Thursday 7 June 2007

The Family story – part 17 – leaving Weymouth

A few scrappy recollections to wind this part of the story up...

The roadway to the hotel was about half a mile long and unpaved, so it was quite bumpy. My father came off his motorbike one day and broke his arm in several places. By this time, the National Health Service had been founded, giving free-at-the-point-of-service health care for all. Jane, you may remember, had been Weymouth Hospital's Almoner's Assistant a few years before, and one of her duties was taking care of the payment arrangements for the patients. She said that it worked very well, everyone paid a small amount into an insurance policy and, in practice, paid little or nothing for treatment. She and the almoner ran it all themselves and she was the receptionist as well.

When they returned to Out-Patients, they found things had changed somewhat. Instead of two people in the reception area, there were several. The receptionist, unsmiling, barked "Name?" and ticked Malcolm off on her list. They returned weekly for a couple of months or more. The last time, the same receptionist who had dealt with them throughout barked "Name?".

The hotel pastrychef, Mr Dyke, was nearing retirement age and was a particularly valued member of staff. It was normal, in the old-fashioned paternalistic society that my father belonged to, and which no longer exists, to provide for the future of your staff, and so a guest house was bought for him, given to him outright. He ran it for years and we often stayed with him when we went back to visit Grandad. He also took one of our dogs.

We had three dogs, Bobby, more formally known as Robert John after one of the waiters, who had belonged to my mother before she married. He was a fox terrier and a keen hunter. I only remember him in old age, by which time he was blind. He lost the sight of one eye when he cornered a cat and, with more fierceness than sense, did not turn away whistling cheerily until the danger was past; and the other when he chased a rabbit through a thicket of brambles.
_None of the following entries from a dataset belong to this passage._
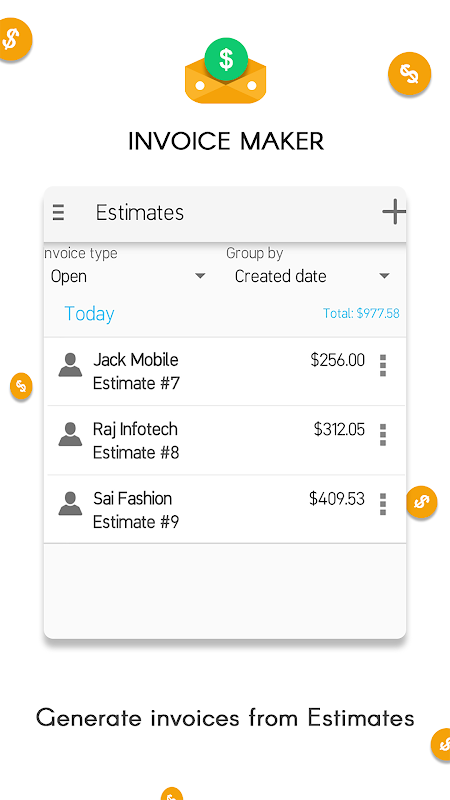Click the Today group header
Viewport: 450px width, 800px height.
pyautogui.click(x=89, y=314)
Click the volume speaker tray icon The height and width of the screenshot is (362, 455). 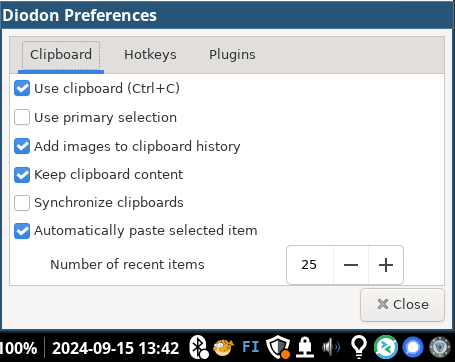pos(331,347)
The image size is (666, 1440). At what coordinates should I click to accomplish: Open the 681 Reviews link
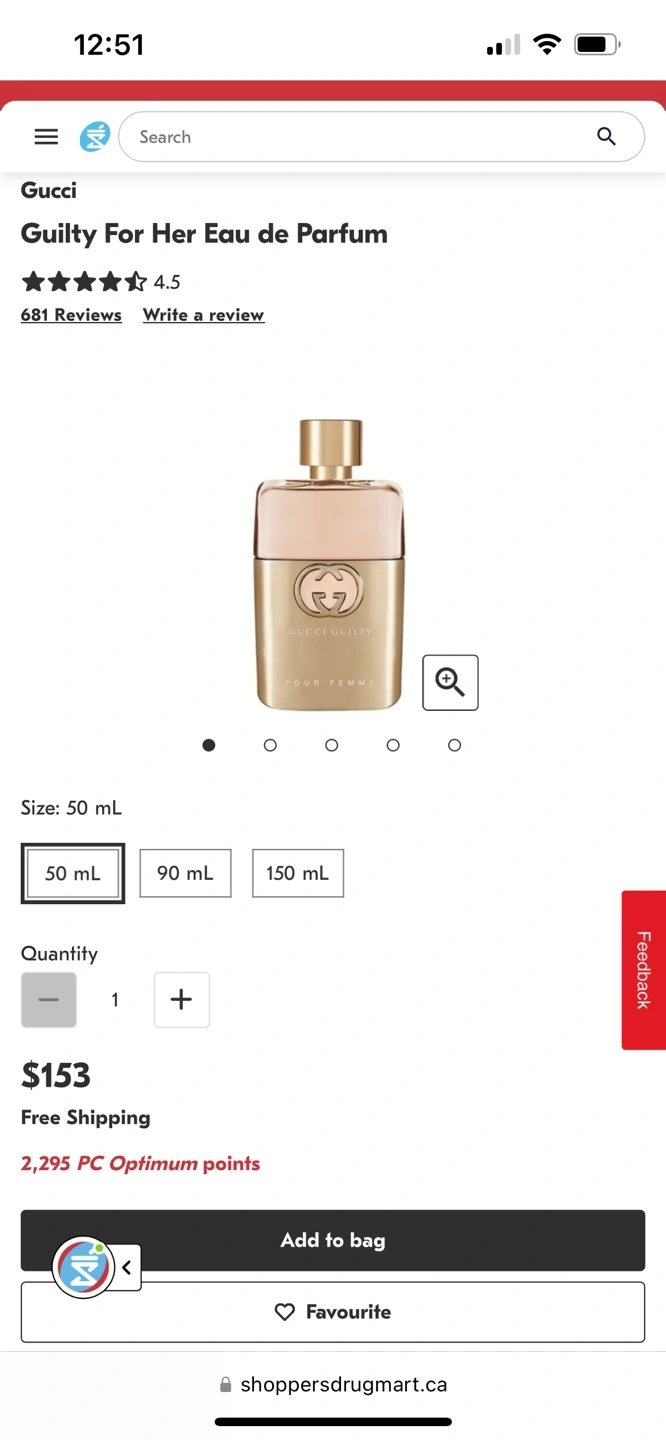tap(71, 315)
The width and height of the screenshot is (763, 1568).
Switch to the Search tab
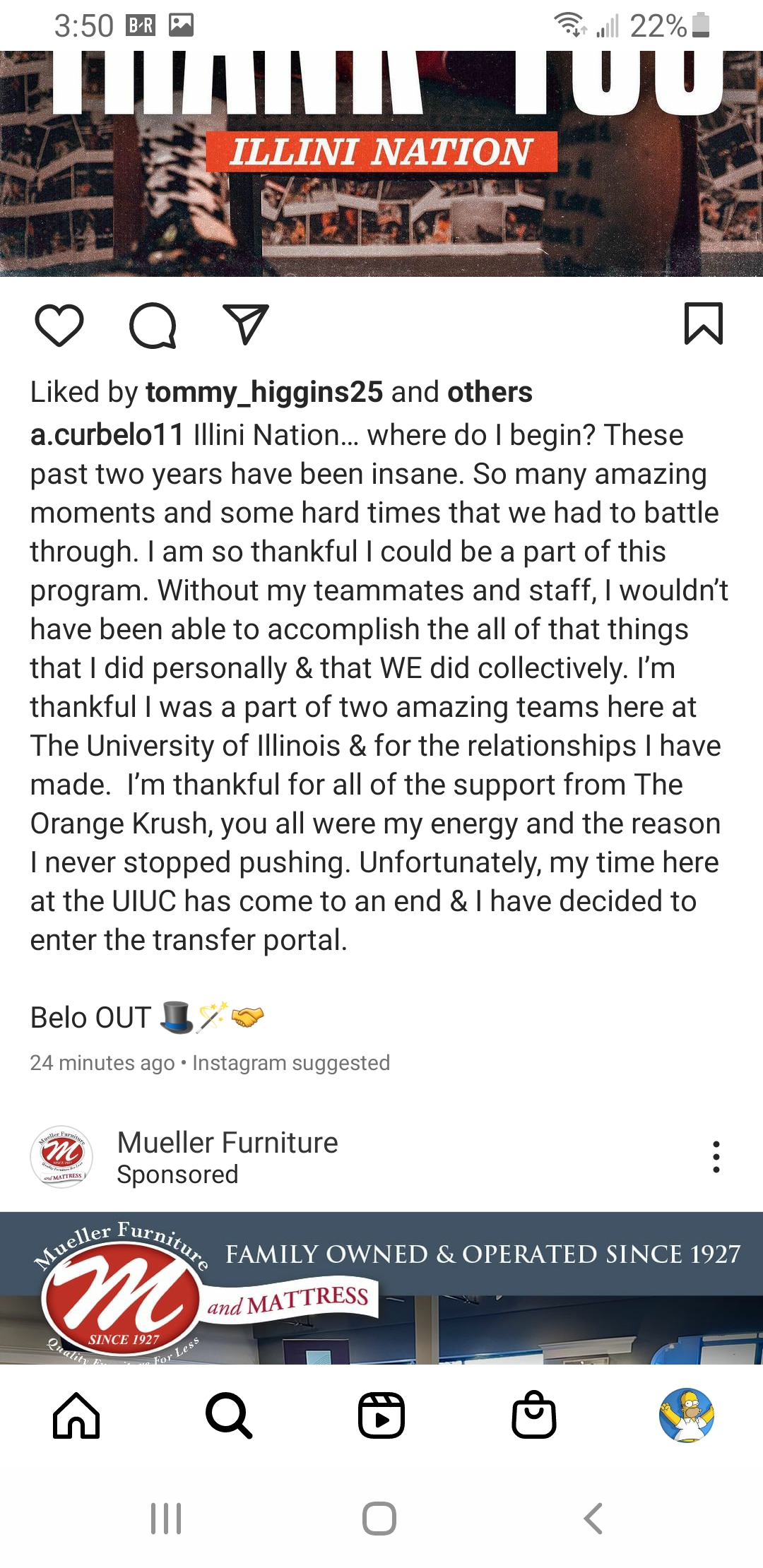tap(229, 1416)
The second dog was a bull terrier called Shoolie. She looked immensely belligerent, but was sweet-natured and adored me and my sister. I was unafraid of dogs, for I'd no reason to be anything else. My mother once heard me, as a 2-year-old, screaming angrily "Give it back! Give it back!" She discovered that Shoolie had taken my biscuit and I was yelling at her and trying to prise open her jaws.

Goggie ("Oh, what a lovely goggie," said my sister when the pup first appeared on the scene) was smallish and black. She looked not unlike Tilly now. Short smooth hair, a bit of terrier, a bit of who knows what - bit like me, really, except for the colour hair.

When we were planning to move, it was decided that uprooting all three dogs was a bit much. Mr Dyke took Goggie, another member of staff took Shoolie and we had Bobby. He lived to be 16 or more, and died when I was 5.

I don't remember much about living at the hotel. We often visited, afterwards, an old couple who lived in the row of houses opposite the hotel entrance. He was Mr Carter (Tom) and I called her Auntie Carter. She had, as a child, lived near Thomas Hardy and sometimes met him in the lanes, walking with her mother. She was a tall child, and Thomas Hardy always had the same joke "You're a bad, disrespectful daughter, looking down on your mother like that." Mr Carter was a retired policeman and they had, on the wall, a print of the picture "Nine Pints of the Law" by Lawson Wood.

I remember trying to ride my tricycle outside the main entrance and finding that the wheels spun on the large gravel stones. I remember walking down a passageway and seeing my parents' four-poster bed being taken apart, which was intriguing as I had never imagined that such a thing could happen. But, considering that I was four years old when we left, I must have been an unobservant child even then, because they are the only specific memories I have. I remember the first book I could read by myself "The Farm", a Ladybird book, because it was the most exciting thing I had ever achieved, but I'm not sure whether that was before or after we moved.

My sister says, for I can't remember, that we moved in the summer of 1958, when I was 4 and she was 10. I'm not sure why, nor is she, but she stayed on for the next school term, living with friends with three daughters, the oldest the same age as she was, during the school week and with Grandad at weekends.

That reminds me that my sister was born in 1948, the same year as Prince Charles. At this time, rationing and restrictions were still very much in operation and it wasn't easy to get all the clothes and paraphernalia you want for a baby. The other family's daughter, Roseanne, had the great good fortune to be born on the very same day as Prince Charles. All babies born on that day were sent, by the King and Queen, a full layette of beautiful clothes and other necessities in celebration of the birth of their grandson.

4 comments:

luckyzmom said...

Enjoyed reading. Thanks for the memories.

Z said...

I think I feel a song coming on...I always had a soft spot for Bob Hope.

Monozygote said...

Good lord! However much did that cost?

Z said...

I wonder how many babies shared PC's birthday. Quite a few, I'd imagine.